▸ Stated task
Put everything in the material from the line containing "You are a GUI" down to the line containing "Where should I" into a JSON list of strings, one string per line, with blank lines left out. Don't include the pictures.

** start of Stored data **

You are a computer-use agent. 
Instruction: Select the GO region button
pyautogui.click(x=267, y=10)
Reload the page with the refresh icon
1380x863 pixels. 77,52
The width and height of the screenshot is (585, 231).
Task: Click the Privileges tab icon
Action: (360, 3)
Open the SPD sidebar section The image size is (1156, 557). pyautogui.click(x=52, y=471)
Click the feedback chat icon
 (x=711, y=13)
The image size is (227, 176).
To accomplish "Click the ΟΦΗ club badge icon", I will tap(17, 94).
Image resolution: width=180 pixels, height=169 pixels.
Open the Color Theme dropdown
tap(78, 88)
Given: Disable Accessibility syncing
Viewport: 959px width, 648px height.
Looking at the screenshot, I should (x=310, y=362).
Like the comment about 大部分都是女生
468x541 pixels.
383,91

** end of Stored data **
** start of Stored data **

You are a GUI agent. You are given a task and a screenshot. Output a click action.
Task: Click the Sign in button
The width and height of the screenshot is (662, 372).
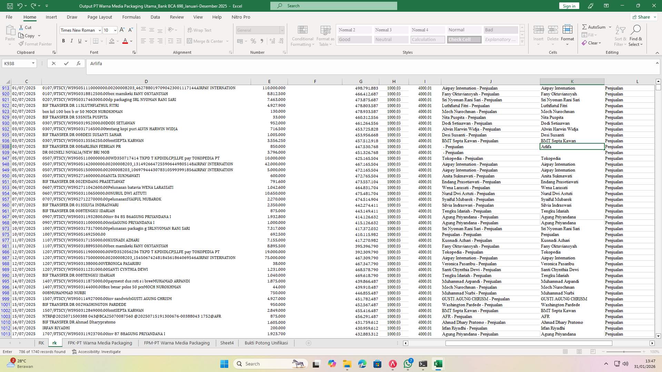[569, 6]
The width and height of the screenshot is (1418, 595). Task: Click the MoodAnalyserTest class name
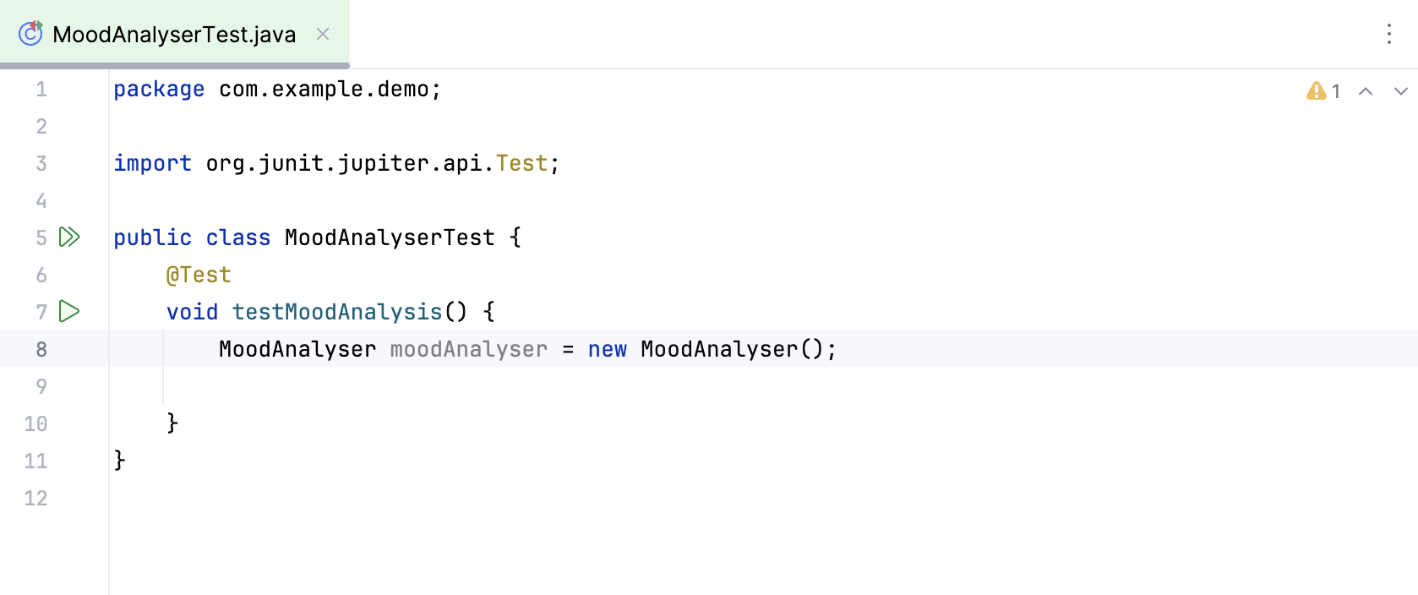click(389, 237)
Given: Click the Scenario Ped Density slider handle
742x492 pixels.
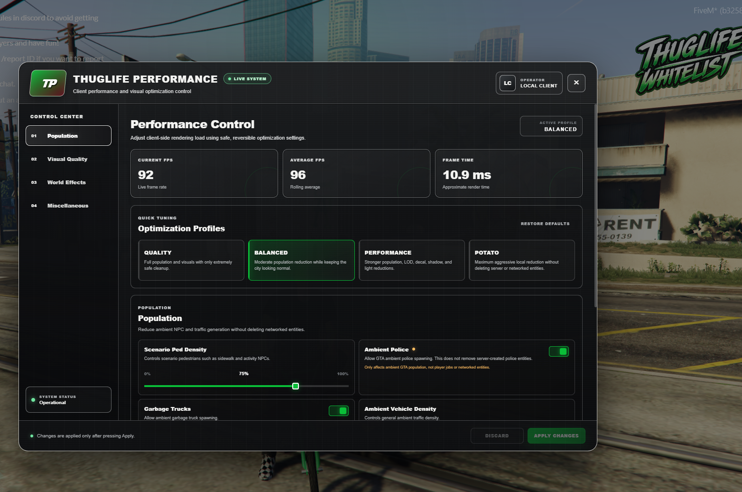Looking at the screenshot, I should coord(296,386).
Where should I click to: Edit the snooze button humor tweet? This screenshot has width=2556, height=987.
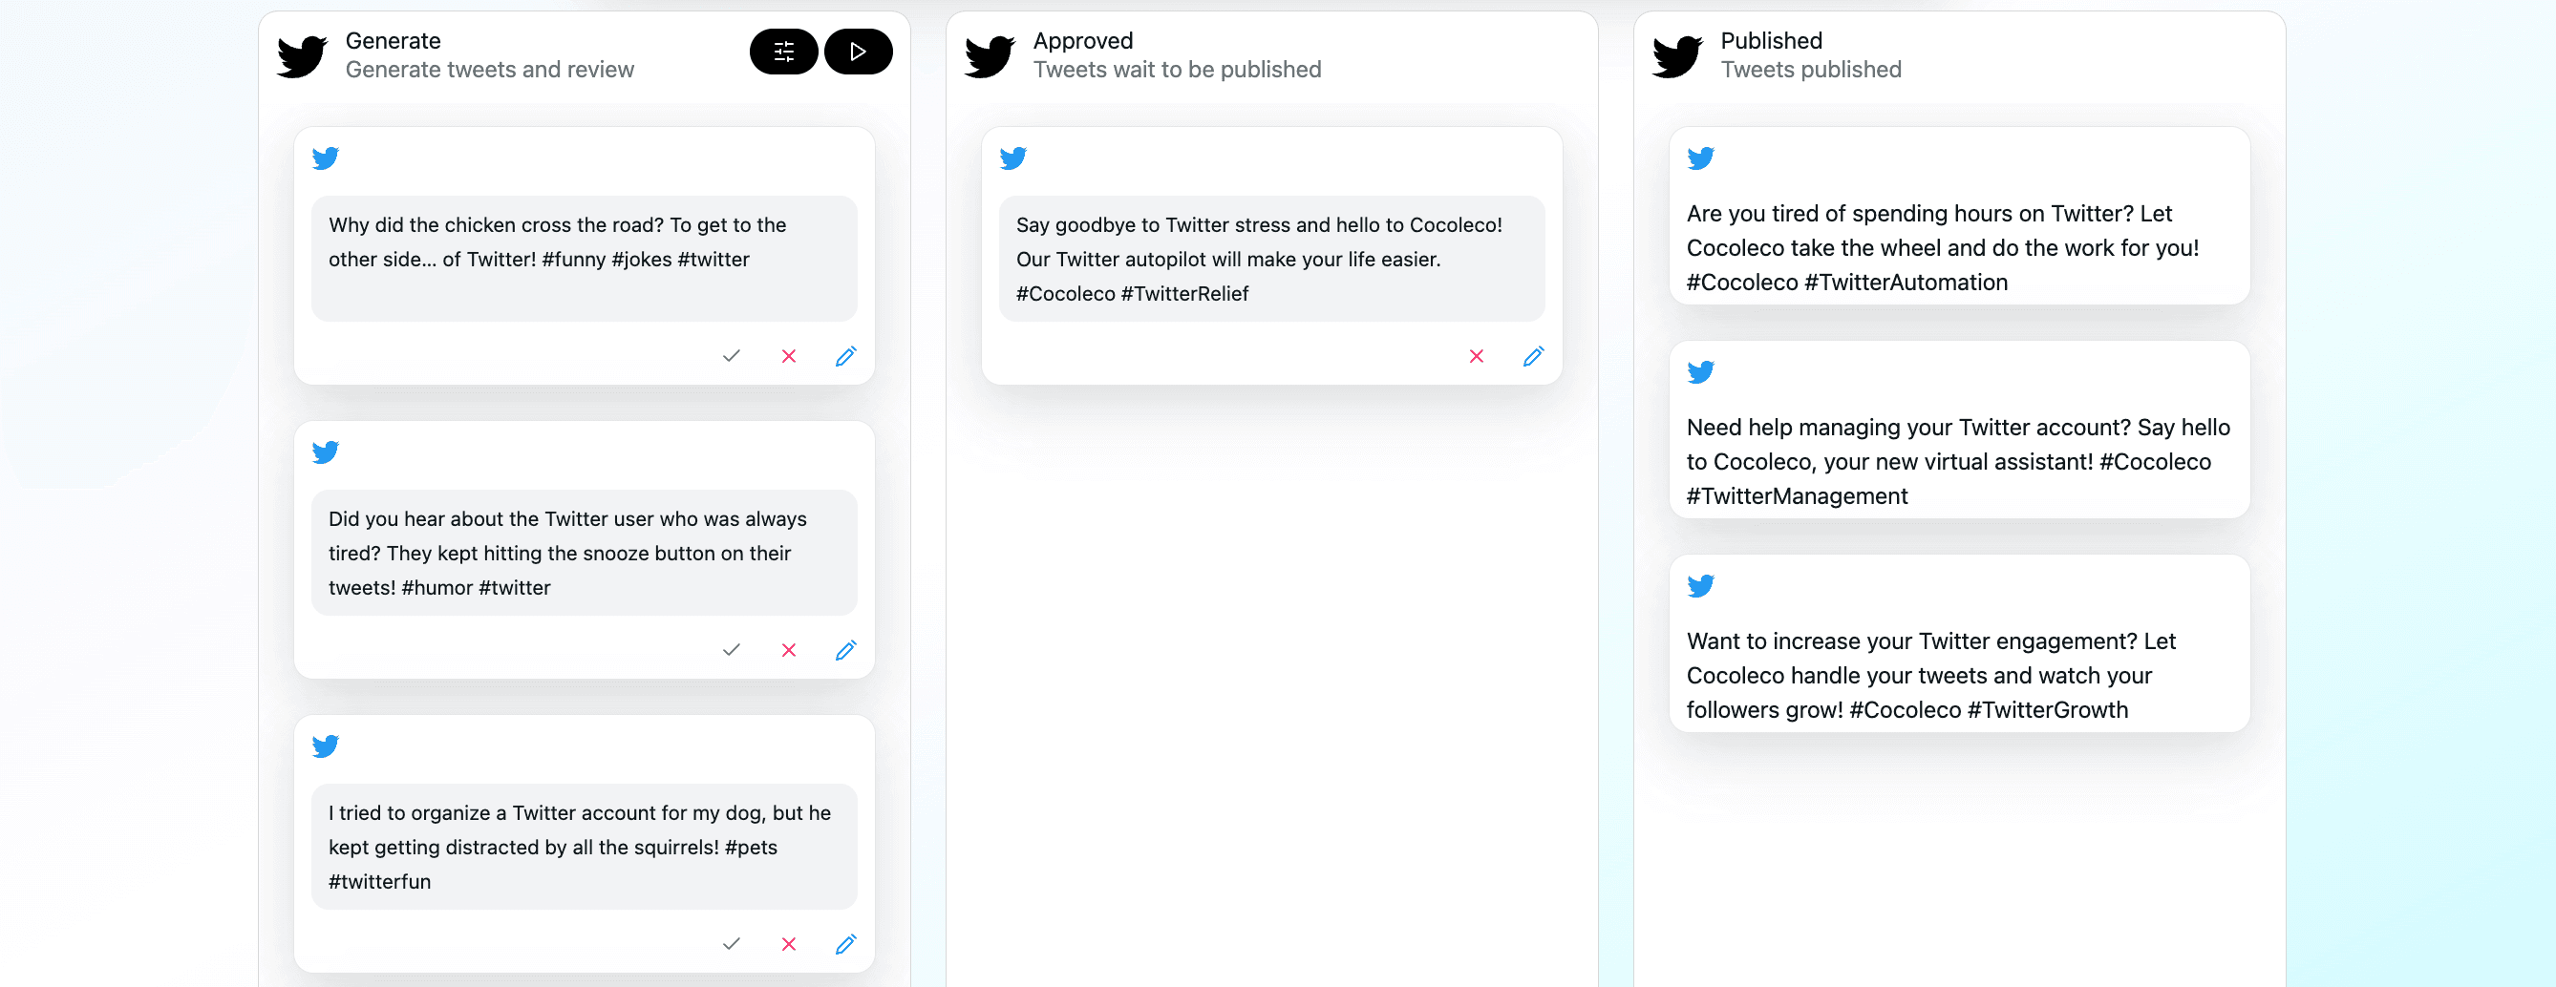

** end of Stored data **
** start of Stored data **

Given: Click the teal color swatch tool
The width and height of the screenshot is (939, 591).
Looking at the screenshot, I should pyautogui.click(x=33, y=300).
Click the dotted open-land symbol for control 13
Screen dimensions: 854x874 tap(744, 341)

** end of Stored data **

▸ Full response
[
  "You are a GUI agent. You are given a task and a screenshot. Output a click action.",
  "Task: Click the Sign in button",
  "The width and height of the screenshot is (662, 372).",
  "[569, 6]",
  "The width and height of the screenshot is (1418, 595). Task: Click the MoodAnalyserTest class name",
  "click(389, 237)",
  "Given: Click the Scenario Ped Density slider handle",
  "742x492 pixels.",
  "Looking at the screenshot, I should coord(296,386).",
  "Where should I click to: Edit the snooze button humor tweet? This screenshot has width=2556, height=987."
]